Yamin, please advise some details of your electrical system configuration -
- What is the operating voltage of the motors?
- Is the motor distribution system wye or delta? 3-wire or 4-wire?
- What is the winding configuration of the transformer feeding the motor substation? Wye/delta? Delta/wye? Delta/Delta? (also advise vector group)
- What type of neutral grounding is used? (Both HV & LV systems)
- What type of switchgear feeds the transformer HV? Are there fuses involved?
- Are the motors wye or delta connected? Is there any other delta connected load?

The phase current will not necessarily be zero for a case of single phasing, if the single phasing is on the HV side of the supply transformer. The clue to this problem may very well lie in the recordings - more to follow after you provide the above info, as I can see at least one scenario that may explain your recordings.
 
Just thinking out loud some more.

On one occasion your relay saw a loss of one phase of voltage. On another occasion (or possibly same occasion?), your relay saw a loss of current.

Assuming the above two observations originated from a single common cause eliminates a lot of the possible causes I mentioned: couldn't be a problem in PT circuit (wouldnt affect current).
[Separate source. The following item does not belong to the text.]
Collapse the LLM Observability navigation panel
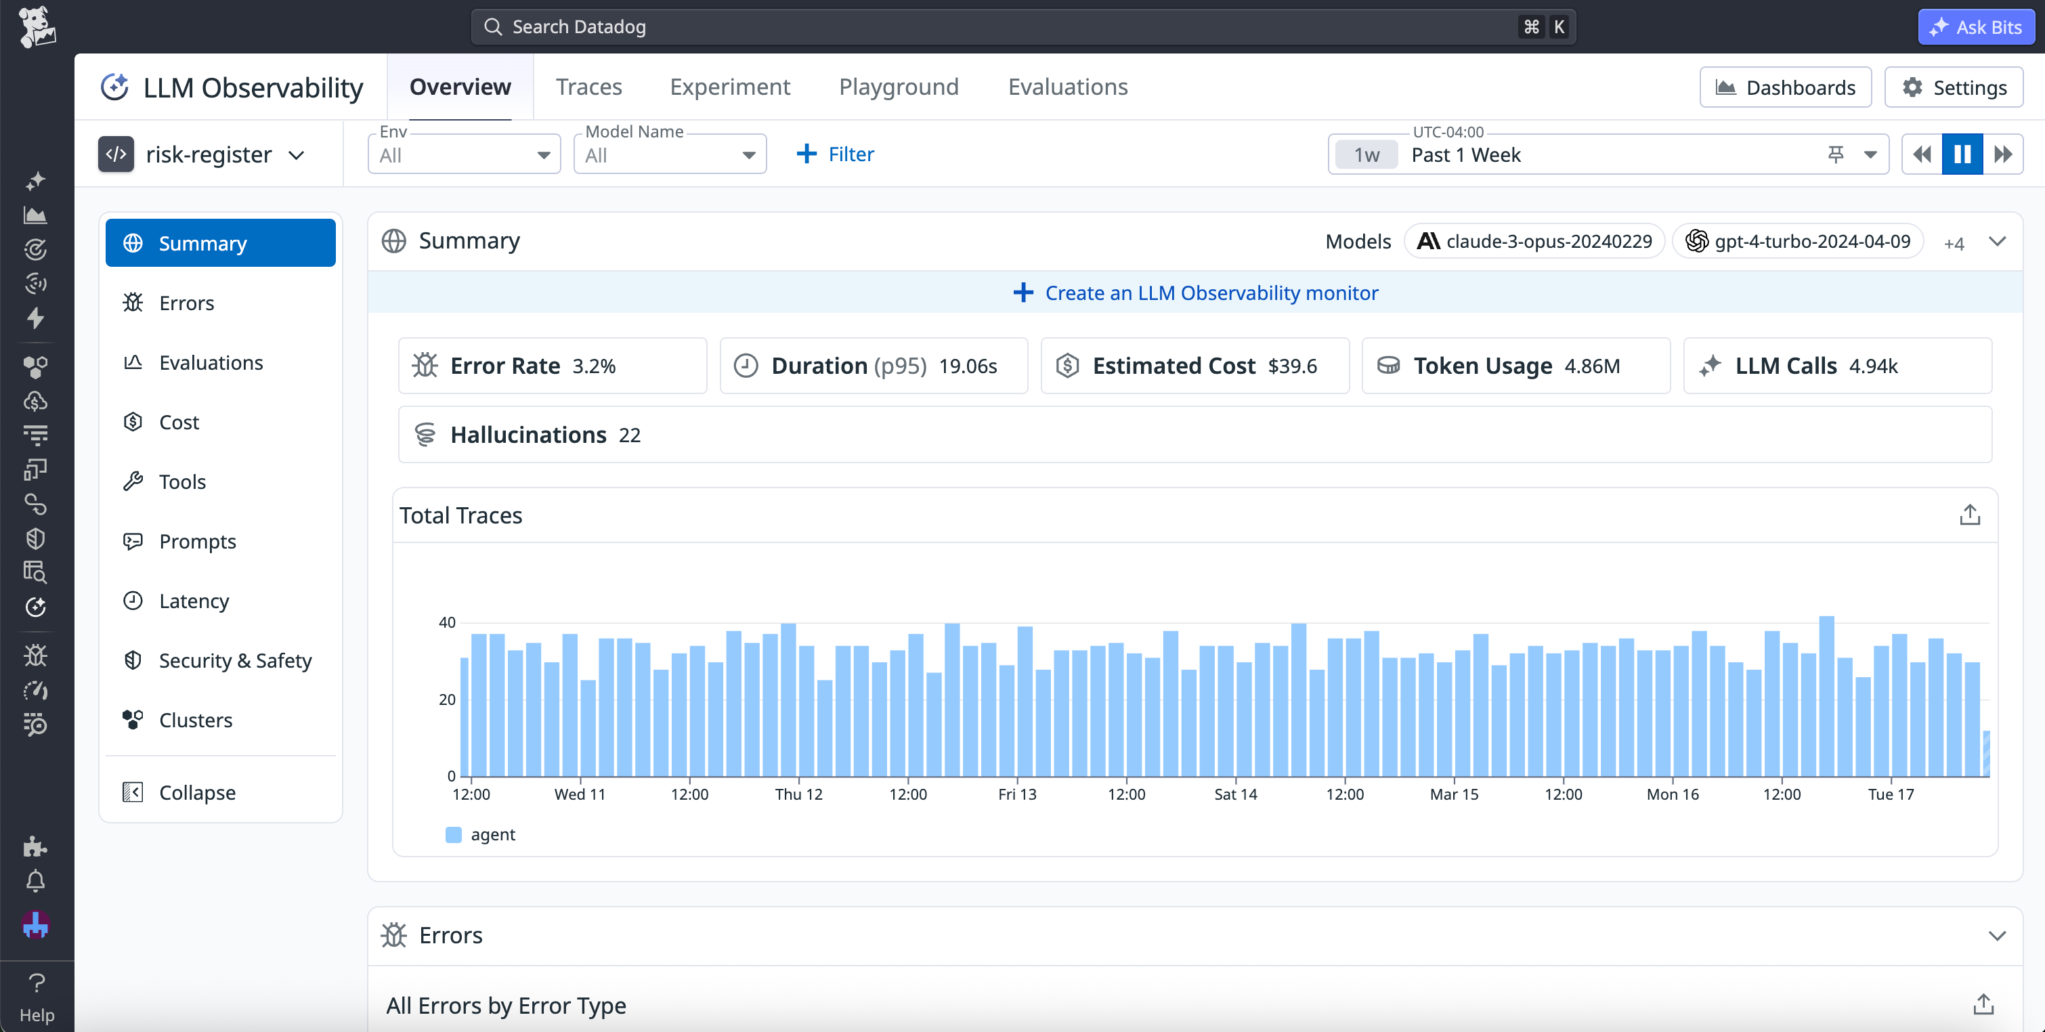 [x=196, y=791]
Likewise couldnt be a problem in CT circuit (wouldn't affect voltage).

It seems like only two types of causes are left:
#1 - The relay is deranged for some reason (power supply/emi noise problems, dcs communications, beta version of the software etc).
OR
#2 - Your motors are seeing an actual single-phasing condition due to loss of voltage or open circuit at some point in the supply (upstream of the PT location). Since the problem is reported in many different motors it would likely have to be point upstream/common to all of the motors (near to your incoming power). It seems relatively unlikely that momentary single-phase power interruptions could occur repeatedly without you getting other indications... but possibly worth some monitoring or discussion with your utility company if you don't turn up anything else with the relay.
 
Peterb
Here's the illustration of my system

I have a transformer 11kV/3,3kV Dyn1. The 3,3kV has NGR 200 A. This XFMR feeds a MV MCC. This MCC feeds motors (7 motors) that starts direct on line.
The bus PT's (that connected open delta, the 'B' phase on secondary grounded)act as common PT to all relays on the MCC.
All the motors are star.3 wire connection.
I have 4 substation typical to what I illustrate above.

So if the PT did some thing funny it will affect all the relays, does it ?
And the single phasing trip will read 2 phases only not 3 phases currect since the motor starts DOL ?

I'm still confuse, because the wave from fault recorder is not match any theory that told in school or books ?

 
Do all relays connected to the common set of PTs show the same problem in their fault reports? ...at the same time?

Does the relay manufacturer have any applications-support people with which you can review the reports?
 
Suggestion to yamin:
1. Please, provide info Peter have asked for, since it is needed to arrive to some reasonable solutions.
2. Specifically, the power transformer connections and system grounding are needed.
3. Also, the power transformer upstream connections and grounding schemes.